Friday, May 12, 2006

Don't want to be a fat man...

"Don’t want to be a fat man,
Have not the patience to ignore all that.
Hate to admit to myself half of my problems
Came from being fat."
-- Ian Anderson


Last week I was referred to the Fat Man Walking web site. Three hours later, I’d read the whole thing.

The site is about a journey, completed a few days ago, across this entire country from San Diego to NYC (about 3000 miles), by one man on foot. That man is Steve Vaughn, an ex-marine, who had a few bad years, started gaining weight, and didnt stop until he was VERY unhappy with his life, and had reached 410lbs.

Through this journey, and the changes it brought in him, he eventually ended up losing something on the order of 130lbs, then gaining back about 20 of it, but getting much healthier in the process.

The journal entries are very interesting stuff. Most interesting I find, was how once he’d hit that 100lb weight loss mark, he’d burned away a lot of the weakness, depression, stupidity etc… and his writing was vastly better. In fact, he was almost certainly “smarter”; simply because of his improved emotional state.

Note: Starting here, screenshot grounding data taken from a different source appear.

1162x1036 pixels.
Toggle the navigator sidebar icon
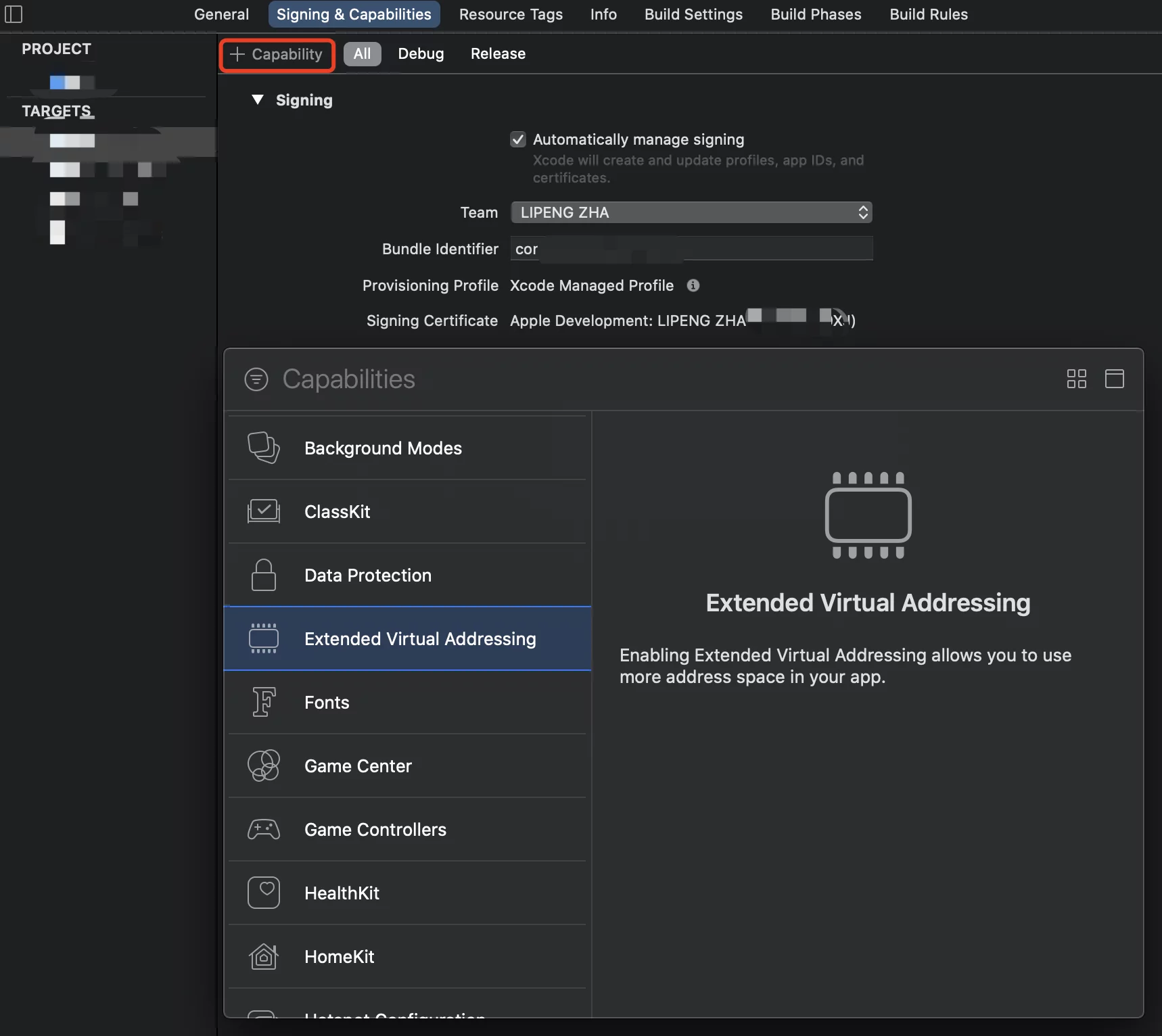(14, 14)
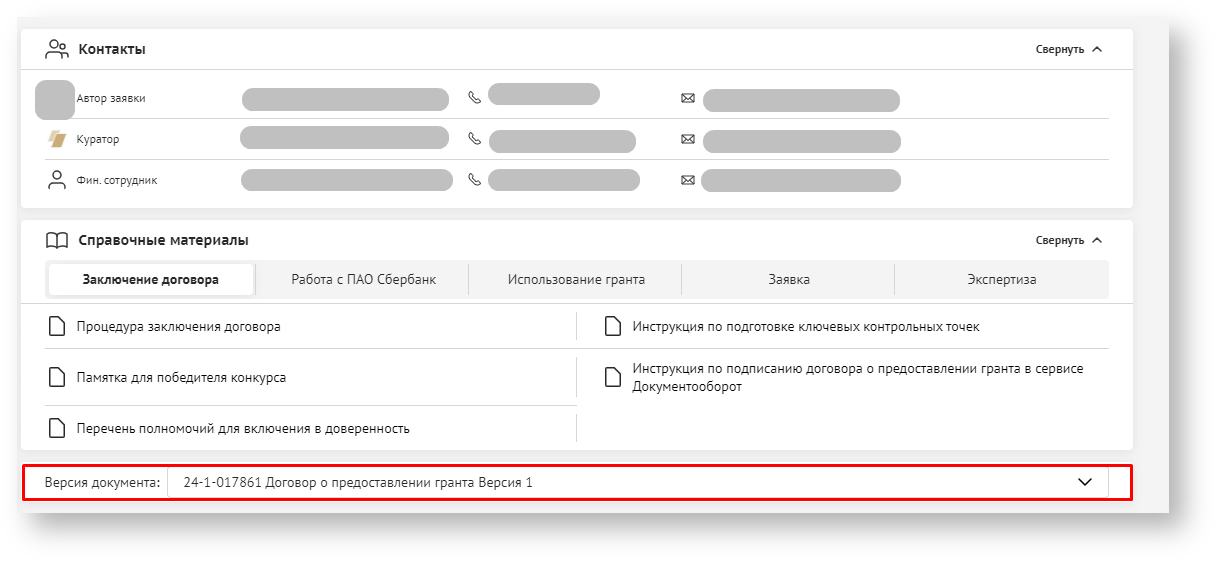Click the Справочные материалы book icon
This screenshot has height=561, width=1217.
pyautogui.click(x=57, y=240)
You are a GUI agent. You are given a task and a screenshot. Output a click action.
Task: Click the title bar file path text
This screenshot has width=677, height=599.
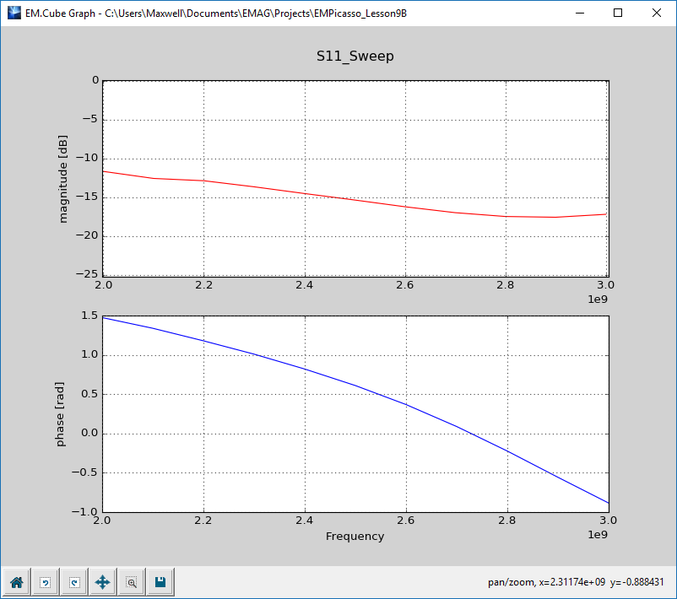(x=256, y=13)
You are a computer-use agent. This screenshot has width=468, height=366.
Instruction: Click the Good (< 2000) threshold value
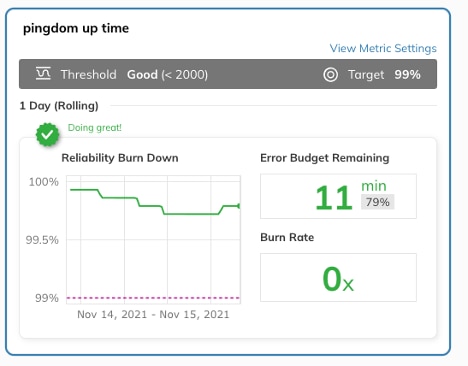(x=167, y=74)
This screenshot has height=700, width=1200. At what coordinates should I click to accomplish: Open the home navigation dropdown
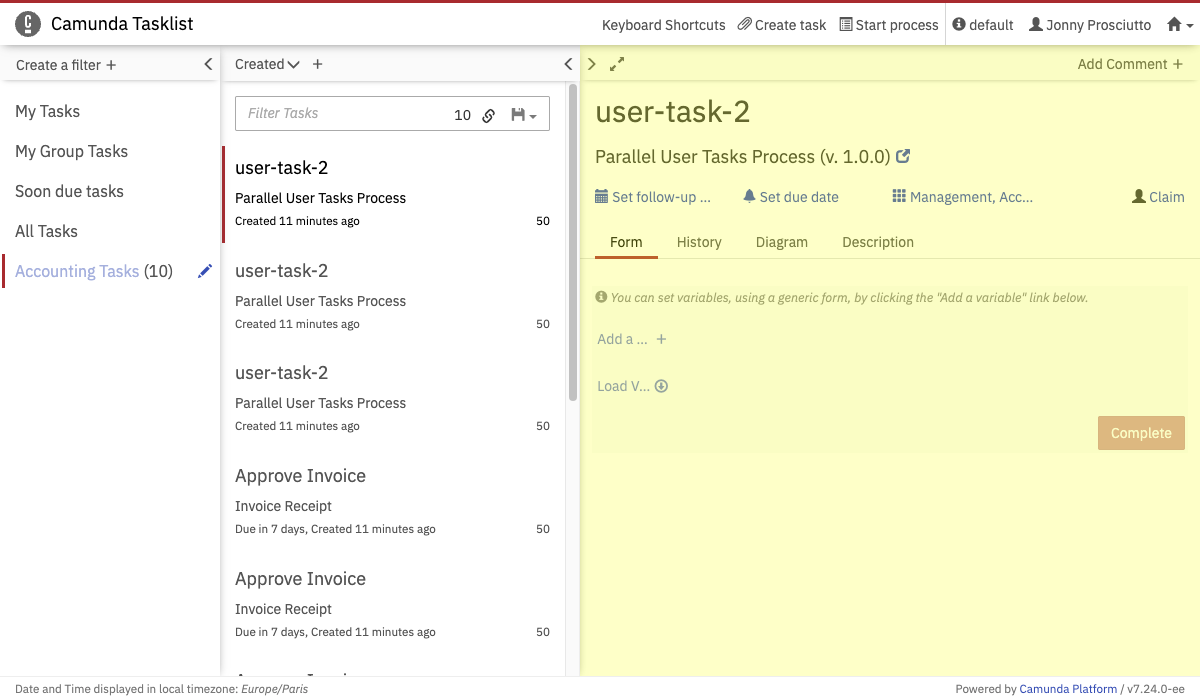[1180, 25]
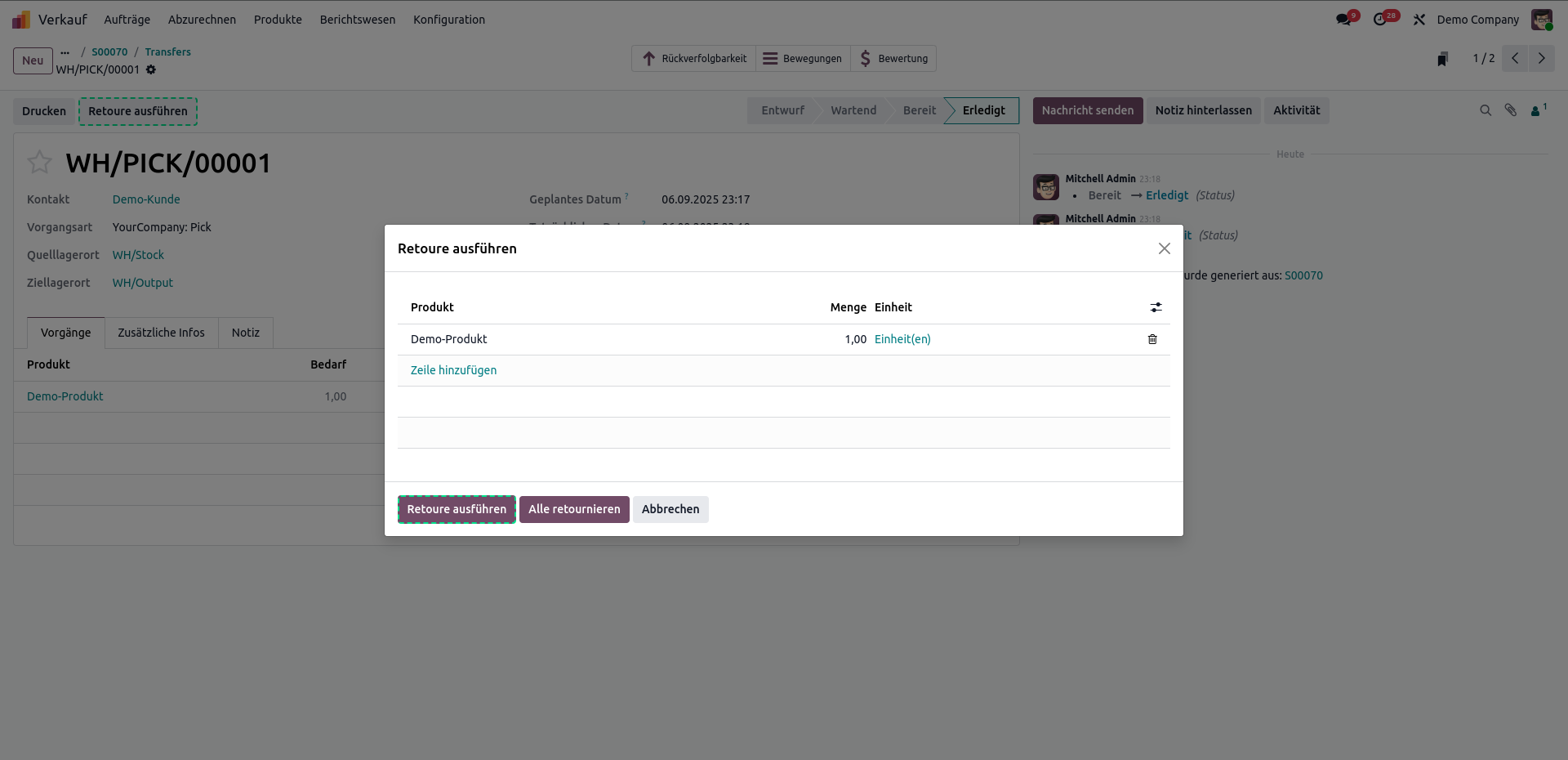Toggle the favorite star for WH/PICK/00001
Viewport: 1568px width, 760px height.
[x=39, y=163]
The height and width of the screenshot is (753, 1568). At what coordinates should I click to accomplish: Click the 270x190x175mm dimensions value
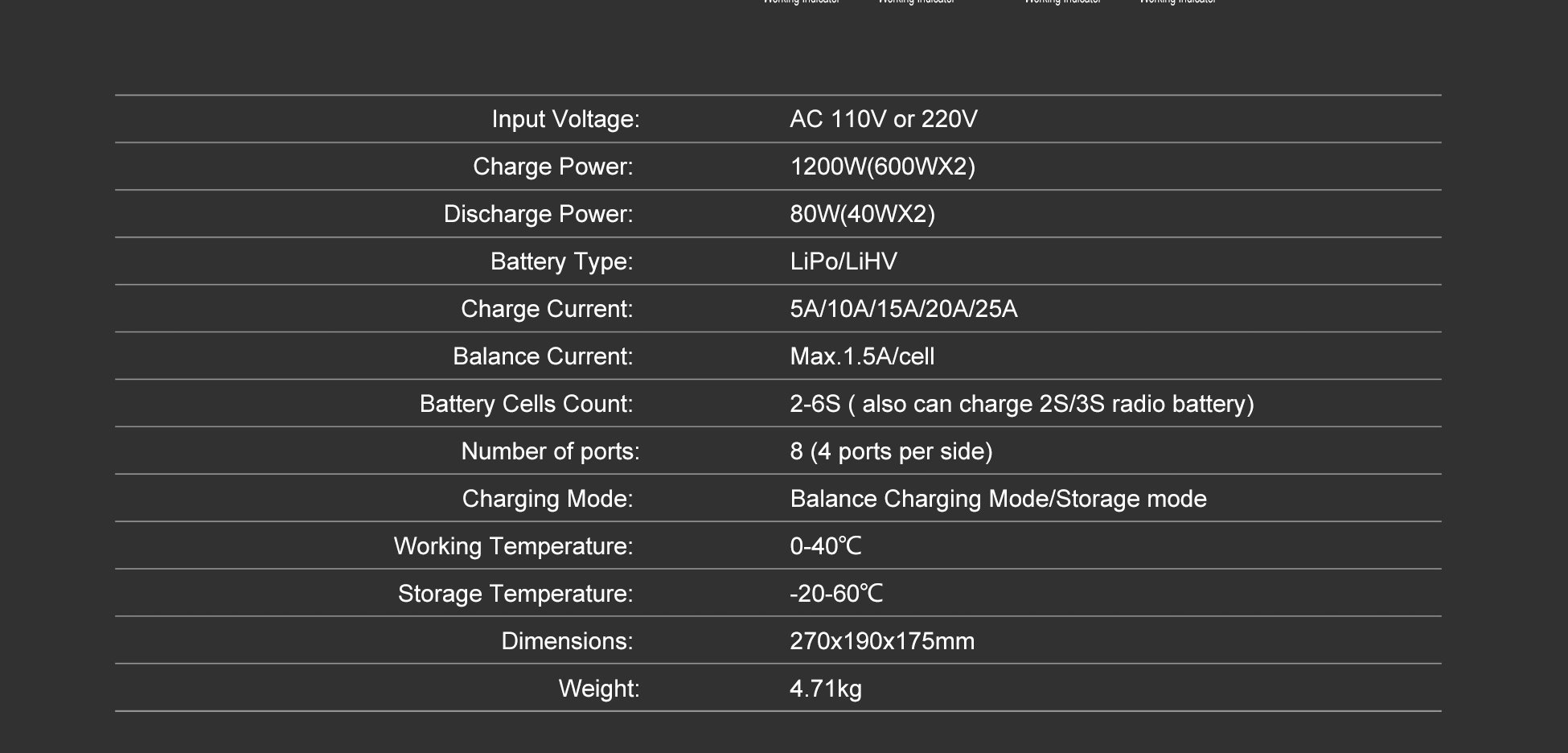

I’m going through that with my wife right now, in that her depression makes her stupid. Those are her words not just mine; the worse her emotional state is, the stupider and less useful she becomes. The better it is, the smarter. She's also been gaining weight the last few months (about 35 lbs since the beginning of the year), and that makes her depression worse.

Then there's MY weight gain.

I really need to update the weight loss page on my web site. There hasn't been any loss, and in fact has been some gain since last April when I said I was going to dedicate the year to getting my body back.

Unfortunately it turned out to have been one of the roughest years of my life, which makes for both a great reason, and a great excuse not to do what you should. Weakness is easy, strength and discipline are hard; and I wouldn't be where I was today if I hadn’t gotten used to taking the easy way… at least when it comes to my body.

After my injuries, I simply allowed myself to become what I am, beacuse it was easy; and I was spending my energy on the difficult things elsewhere in my life.

Ten years ago I was a 265lb man who could benchpress over 400lbs, do 100 pushups and 100 situps without thinking about it, and run 7 miles a day. I have become a man who weighs almost 400lbs, can barely do 25 pushups and 25 situps, and can’t run 700 yards (I tried 500 yards a few weeks ago. Made it that far and absolutely could not go any further).

I am still enormously physically strong, but I am quite simply entirely unfit. I have almost no endurance at elevated heart rates, or energy expenditures; and I am easily winded.

I can walk for quite a while, and have regularly been walking one to two miles a day, with some missed days, for the past month or so(gotta walk the dog that much or he gets too frisky); but I can’t run at all (never mind the knees), and I get sore and achey after any real excercise.

How did I get this way?

Because it was easy, and I was lazy.

Mel wants my help in losing weight. I've agreed. I want to lose weight too; and to excercise more. Now that we're eating at home all the time that's easier to do, and now that I'm going to be in a job without ridiculous hours, or massive travel it will also be easier.

The fact still remains, I've gotten lazy. That's what I have to overcome.